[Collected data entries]
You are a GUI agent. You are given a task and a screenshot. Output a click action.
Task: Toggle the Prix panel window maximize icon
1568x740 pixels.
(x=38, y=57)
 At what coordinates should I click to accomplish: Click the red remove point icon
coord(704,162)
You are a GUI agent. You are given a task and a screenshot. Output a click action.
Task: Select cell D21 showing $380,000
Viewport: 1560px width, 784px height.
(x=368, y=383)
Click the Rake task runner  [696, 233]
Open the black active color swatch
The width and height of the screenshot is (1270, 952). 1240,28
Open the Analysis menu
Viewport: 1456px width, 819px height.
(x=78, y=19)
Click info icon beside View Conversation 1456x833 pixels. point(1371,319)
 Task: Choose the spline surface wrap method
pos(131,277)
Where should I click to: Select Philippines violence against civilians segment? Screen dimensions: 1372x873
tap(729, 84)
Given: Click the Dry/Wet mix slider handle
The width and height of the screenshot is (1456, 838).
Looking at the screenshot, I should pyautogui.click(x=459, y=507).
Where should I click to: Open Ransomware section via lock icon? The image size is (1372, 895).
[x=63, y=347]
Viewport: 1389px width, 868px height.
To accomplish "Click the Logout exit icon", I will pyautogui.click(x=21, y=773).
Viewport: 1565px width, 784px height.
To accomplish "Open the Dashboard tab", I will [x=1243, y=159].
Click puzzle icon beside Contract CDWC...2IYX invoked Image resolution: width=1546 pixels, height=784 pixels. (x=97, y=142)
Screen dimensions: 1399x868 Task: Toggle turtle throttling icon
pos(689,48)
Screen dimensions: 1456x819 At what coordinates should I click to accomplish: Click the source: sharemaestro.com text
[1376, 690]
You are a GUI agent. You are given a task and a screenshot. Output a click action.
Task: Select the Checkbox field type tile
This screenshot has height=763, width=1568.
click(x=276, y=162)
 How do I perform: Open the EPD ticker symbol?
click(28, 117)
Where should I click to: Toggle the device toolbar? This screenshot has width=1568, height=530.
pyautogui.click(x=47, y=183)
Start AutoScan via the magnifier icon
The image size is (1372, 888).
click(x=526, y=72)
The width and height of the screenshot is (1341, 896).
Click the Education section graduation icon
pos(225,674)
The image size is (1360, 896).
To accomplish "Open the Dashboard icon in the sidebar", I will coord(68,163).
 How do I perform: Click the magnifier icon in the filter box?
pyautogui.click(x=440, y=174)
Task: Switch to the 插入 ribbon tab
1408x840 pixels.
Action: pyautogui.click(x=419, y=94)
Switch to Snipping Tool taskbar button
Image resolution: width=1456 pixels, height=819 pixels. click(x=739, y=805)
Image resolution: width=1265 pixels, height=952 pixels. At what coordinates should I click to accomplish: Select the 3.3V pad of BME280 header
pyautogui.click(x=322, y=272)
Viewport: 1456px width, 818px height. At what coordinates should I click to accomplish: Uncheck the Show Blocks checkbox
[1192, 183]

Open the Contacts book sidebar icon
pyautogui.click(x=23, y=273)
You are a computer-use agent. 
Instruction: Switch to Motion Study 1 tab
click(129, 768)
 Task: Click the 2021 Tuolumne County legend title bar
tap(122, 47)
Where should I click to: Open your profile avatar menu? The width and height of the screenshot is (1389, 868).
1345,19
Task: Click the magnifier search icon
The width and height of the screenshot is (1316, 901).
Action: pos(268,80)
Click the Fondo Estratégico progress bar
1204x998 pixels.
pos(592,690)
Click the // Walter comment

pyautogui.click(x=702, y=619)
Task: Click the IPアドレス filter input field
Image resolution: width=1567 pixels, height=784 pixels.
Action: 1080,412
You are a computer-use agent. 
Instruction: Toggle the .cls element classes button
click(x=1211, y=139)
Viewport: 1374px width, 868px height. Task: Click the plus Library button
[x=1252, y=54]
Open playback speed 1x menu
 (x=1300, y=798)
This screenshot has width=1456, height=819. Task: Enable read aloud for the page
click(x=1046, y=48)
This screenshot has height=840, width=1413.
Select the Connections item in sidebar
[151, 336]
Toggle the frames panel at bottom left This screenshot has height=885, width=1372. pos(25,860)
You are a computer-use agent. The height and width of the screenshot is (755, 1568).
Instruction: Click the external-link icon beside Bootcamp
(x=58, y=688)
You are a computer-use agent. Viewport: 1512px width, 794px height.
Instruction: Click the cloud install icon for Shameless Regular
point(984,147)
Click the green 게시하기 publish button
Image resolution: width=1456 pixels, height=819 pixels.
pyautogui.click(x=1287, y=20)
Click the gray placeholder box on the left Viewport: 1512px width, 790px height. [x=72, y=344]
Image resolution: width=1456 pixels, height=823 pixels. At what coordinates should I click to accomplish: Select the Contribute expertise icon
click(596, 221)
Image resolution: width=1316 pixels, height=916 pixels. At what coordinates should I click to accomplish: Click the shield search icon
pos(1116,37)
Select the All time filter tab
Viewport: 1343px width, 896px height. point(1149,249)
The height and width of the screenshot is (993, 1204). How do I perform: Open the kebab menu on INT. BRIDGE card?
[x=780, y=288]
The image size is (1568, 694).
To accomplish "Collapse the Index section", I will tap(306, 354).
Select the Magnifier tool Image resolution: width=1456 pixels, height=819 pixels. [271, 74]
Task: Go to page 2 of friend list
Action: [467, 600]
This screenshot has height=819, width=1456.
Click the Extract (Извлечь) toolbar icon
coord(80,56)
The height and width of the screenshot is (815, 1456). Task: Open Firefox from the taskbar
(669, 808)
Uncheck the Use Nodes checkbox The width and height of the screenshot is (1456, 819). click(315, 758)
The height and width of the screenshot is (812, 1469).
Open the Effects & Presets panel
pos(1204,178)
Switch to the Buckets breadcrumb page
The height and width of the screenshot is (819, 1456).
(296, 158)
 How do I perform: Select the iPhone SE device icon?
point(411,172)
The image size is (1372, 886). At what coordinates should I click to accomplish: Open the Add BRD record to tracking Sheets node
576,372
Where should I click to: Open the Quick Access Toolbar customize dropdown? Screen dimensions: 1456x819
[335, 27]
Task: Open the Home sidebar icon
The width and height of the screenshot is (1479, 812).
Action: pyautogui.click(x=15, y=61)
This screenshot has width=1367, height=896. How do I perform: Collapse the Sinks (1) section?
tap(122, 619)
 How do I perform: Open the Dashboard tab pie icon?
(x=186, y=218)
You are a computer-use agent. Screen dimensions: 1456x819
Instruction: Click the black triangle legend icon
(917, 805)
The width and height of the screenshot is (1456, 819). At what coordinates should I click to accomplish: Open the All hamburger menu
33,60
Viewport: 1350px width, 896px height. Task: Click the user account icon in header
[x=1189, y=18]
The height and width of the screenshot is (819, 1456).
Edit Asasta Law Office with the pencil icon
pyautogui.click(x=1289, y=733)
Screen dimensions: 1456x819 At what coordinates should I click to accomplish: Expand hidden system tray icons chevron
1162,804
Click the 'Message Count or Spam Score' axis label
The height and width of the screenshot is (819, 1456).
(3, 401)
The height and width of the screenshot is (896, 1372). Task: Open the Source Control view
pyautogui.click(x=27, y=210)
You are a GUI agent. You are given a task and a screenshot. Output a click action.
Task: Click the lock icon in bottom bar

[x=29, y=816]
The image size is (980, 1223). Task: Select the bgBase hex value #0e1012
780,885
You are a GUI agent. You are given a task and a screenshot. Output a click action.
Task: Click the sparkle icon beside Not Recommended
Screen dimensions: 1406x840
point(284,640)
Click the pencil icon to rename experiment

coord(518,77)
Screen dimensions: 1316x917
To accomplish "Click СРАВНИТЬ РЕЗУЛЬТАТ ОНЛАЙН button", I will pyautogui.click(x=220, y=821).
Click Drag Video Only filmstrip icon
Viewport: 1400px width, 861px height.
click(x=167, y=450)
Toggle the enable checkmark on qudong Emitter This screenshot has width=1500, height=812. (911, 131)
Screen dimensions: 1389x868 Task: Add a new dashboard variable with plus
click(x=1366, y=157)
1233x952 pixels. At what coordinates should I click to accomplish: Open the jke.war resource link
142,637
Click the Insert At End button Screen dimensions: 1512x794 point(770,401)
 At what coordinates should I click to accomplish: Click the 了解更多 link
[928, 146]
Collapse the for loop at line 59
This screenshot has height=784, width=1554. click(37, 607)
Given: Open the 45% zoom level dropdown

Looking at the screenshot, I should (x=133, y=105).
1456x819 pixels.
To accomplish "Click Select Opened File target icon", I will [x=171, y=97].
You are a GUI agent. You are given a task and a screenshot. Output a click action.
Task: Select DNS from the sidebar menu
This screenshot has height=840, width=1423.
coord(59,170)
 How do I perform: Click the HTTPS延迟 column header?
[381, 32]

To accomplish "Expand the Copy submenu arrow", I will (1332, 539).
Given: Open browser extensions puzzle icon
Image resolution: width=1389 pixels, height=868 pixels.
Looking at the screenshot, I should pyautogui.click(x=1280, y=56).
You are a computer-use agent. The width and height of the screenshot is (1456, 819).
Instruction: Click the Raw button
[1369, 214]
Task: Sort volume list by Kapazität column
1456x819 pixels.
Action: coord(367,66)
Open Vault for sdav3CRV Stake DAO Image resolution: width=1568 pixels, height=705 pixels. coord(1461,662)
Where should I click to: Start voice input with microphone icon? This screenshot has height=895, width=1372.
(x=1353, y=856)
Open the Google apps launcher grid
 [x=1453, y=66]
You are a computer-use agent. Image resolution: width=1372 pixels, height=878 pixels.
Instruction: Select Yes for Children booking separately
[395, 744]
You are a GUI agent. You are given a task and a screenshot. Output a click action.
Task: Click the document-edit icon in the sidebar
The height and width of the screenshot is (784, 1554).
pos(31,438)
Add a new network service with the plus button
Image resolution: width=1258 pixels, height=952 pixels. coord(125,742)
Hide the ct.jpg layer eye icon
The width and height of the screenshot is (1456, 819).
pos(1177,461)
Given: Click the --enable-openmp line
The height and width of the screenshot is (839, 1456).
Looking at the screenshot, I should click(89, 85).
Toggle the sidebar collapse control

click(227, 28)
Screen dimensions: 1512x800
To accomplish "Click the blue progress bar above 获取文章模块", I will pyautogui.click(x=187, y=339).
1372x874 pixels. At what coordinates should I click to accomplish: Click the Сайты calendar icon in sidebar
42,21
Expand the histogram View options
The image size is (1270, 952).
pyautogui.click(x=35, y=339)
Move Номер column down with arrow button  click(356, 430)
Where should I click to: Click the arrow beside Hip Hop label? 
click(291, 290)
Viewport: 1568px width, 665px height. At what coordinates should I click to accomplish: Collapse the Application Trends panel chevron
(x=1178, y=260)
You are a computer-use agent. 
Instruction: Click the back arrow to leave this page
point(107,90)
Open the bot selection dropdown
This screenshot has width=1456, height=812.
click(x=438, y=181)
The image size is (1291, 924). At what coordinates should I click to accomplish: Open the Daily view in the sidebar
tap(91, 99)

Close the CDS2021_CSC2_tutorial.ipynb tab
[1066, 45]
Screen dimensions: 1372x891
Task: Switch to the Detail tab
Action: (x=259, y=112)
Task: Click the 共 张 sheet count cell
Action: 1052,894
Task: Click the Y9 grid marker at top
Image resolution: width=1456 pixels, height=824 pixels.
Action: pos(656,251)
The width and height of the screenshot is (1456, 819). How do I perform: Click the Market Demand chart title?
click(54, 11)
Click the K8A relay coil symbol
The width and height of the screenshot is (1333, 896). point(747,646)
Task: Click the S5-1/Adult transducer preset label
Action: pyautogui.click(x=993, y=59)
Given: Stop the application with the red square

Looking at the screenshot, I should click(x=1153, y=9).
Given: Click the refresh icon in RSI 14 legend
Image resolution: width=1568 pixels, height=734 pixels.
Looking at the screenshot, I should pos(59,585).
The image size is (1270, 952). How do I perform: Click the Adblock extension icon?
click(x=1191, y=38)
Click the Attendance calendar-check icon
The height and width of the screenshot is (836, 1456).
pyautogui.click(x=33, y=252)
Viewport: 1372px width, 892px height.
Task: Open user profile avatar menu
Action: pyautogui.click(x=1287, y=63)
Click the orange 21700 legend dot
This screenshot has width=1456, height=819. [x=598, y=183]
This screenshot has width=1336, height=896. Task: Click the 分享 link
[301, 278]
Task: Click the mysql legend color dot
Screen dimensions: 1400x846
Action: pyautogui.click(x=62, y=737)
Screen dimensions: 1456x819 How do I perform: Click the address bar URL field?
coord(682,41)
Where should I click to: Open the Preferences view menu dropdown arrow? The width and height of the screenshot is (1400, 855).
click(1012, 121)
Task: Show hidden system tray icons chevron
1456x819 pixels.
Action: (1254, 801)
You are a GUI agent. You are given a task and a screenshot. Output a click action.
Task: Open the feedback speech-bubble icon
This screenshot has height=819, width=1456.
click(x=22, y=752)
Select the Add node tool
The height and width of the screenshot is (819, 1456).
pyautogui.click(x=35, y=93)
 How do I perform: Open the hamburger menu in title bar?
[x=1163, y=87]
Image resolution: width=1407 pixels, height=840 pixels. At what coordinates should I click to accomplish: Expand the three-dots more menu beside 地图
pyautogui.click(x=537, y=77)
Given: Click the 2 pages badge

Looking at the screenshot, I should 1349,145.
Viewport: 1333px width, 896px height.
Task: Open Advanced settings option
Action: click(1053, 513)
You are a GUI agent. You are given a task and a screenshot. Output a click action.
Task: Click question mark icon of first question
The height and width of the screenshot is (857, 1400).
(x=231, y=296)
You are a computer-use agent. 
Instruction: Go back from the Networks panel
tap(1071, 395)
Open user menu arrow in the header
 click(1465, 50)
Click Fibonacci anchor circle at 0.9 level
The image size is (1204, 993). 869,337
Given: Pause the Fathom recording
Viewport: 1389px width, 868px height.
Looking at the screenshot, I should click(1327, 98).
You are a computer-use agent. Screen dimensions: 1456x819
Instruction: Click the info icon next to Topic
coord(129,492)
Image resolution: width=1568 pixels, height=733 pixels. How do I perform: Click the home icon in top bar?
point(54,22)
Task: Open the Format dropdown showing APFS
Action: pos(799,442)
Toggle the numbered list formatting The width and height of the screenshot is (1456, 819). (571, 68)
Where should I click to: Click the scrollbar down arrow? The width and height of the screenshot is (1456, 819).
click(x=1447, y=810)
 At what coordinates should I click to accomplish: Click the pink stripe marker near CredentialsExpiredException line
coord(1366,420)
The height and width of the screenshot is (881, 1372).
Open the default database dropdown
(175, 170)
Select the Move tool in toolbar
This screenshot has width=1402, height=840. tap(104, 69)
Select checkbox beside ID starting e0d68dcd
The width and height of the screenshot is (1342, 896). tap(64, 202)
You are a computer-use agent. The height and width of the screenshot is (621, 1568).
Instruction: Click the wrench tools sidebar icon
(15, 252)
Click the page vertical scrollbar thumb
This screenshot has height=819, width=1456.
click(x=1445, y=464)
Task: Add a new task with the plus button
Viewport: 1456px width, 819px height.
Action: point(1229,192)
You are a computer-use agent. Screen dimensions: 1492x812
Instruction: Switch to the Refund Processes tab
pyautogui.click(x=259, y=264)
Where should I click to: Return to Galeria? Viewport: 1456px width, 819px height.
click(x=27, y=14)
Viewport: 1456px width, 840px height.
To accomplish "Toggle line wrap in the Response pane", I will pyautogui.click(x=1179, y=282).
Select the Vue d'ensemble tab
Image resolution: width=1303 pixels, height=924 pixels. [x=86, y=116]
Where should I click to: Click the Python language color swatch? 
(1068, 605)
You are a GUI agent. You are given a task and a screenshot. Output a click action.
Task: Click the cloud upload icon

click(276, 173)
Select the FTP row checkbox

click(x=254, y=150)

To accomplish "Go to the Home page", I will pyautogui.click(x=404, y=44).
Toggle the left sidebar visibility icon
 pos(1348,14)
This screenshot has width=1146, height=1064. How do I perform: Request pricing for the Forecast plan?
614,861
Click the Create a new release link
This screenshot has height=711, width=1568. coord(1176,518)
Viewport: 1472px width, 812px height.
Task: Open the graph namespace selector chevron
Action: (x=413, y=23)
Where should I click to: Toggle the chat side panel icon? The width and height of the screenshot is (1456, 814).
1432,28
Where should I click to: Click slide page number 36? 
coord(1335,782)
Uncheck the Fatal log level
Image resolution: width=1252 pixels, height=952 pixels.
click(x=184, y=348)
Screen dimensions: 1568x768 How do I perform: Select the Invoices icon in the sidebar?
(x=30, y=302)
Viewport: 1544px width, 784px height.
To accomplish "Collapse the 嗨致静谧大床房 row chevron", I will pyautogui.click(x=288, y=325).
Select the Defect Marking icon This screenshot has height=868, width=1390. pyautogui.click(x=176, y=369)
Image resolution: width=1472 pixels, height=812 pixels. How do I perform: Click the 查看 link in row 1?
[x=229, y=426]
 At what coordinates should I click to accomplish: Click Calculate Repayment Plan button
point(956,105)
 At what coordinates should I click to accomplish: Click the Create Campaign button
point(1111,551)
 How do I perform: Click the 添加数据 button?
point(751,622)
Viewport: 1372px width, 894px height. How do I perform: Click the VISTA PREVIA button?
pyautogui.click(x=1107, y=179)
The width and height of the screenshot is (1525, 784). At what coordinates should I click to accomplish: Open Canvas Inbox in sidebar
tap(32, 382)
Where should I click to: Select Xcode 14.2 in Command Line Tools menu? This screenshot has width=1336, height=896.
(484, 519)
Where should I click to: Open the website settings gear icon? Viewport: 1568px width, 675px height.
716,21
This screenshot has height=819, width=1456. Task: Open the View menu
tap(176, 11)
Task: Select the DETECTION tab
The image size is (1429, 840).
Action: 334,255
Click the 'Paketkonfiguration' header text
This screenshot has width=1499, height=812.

*TASK*.
Give again exactly, and only, the lines above starting at the one with "Select the Connections item in sidebar" and ending at the one with "You are a computer-use agent. Viewport: 1512px".

*TASK RESULT*.
Select the Connections item in sidebar
[151, 336]
Toggle the frames panel at bottom left This screenshot has height=885, width=1372. pos(25,860)
You are a computer-use agent. The height and width of the screenshot is (755, 1568).
Instruction: Click the external-link icon beside Bootcamp
(x=58, y=688)
You are a computer-use agent. Viewport: 1512px width, 794px height.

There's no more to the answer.